Robinhood published a second blog on the incident the next day. The corporation explained that it was important to keep a sizable cash reserve to process all trades made through its clearinghouse—the component of the company that transfers shares and money to other clearinghouses to complete trades.
When Tesla CEO Elon Musk joined the Good Time Show with Robinhood CEO Vlad Tenev via the exclusive Clubhouse app, provided more details.
He stated, “Our operations receive a file from the National Securities Clearing Corporation at 3:30 a.m. Pacific.” So they provided us a file with a deposit, and the request was for roughly $3 billion, which is more than it usually is.
Tenev gave some background information by stating that Robinhood had only raised $2 billion in funding until now. He continued by describing the NSCC’s formula for calculating the size of a deposit required, which included a factor for risk that may serve as a multiplier.
We had no other option in this situation, he said. Our regulatory capital requirements had to be met.
He told that since then, the organization has collaborated with Robinhood to lower the required amount of funds. The corporation secured $1 billion in emergency funds to ensure that customer trades could take place.
When was trading GameStop stock again permitted on Robinhood?
Customers of Robinhood received an email announcing that the company would start allowing “limited buying” of specific stocks the next day.

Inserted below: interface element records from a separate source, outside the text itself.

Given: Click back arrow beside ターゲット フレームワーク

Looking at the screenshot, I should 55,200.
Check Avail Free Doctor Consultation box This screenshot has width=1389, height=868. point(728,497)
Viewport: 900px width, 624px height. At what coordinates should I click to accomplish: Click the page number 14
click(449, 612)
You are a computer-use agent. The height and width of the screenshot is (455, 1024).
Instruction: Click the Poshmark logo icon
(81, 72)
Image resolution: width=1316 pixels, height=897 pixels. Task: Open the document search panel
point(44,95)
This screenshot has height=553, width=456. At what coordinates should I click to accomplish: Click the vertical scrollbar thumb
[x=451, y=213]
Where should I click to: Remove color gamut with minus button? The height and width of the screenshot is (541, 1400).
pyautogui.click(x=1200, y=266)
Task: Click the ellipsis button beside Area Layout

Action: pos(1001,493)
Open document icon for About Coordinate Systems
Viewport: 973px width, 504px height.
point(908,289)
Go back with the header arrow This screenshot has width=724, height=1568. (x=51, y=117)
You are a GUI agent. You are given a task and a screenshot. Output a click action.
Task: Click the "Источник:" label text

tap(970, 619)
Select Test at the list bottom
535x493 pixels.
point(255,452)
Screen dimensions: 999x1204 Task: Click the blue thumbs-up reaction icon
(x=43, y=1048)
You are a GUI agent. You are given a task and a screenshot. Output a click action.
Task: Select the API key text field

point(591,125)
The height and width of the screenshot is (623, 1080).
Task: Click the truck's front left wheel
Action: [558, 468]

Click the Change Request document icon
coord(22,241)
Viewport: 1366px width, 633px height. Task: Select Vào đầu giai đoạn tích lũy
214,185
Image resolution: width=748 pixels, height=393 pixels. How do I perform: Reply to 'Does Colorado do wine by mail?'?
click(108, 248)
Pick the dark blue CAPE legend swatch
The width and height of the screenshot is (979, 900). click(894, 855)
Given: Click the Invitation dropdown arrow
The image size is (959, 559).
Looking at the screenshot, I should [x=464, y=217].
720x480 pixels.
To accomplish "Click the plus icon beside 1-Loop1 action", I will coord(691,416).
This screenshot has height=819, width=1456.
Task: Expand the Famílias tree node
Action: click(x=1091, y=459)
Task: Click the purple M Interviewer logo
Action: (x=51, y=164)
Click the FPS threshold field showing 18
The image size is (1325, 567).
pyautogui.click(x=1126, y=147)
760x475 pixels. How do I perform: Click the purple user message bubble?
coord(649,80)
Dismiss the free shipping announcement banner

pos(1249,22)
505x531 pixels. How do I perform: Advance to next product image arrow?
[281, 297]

The restrictions included a cap on the number of shares users could own (at one point, it was one GameStop share), the absence of trading options, the prohibition of margin borrowing, the suspension of recurring investments, and the prohibition of fractional shares, which are fractions of a stock that can be purchased for as little as a dollar.
Robinhood upped the number of shares permitted for all the companies on February 3; GameStop’s restriction was increased to a total of 500 shares. The other limitations remain in effect.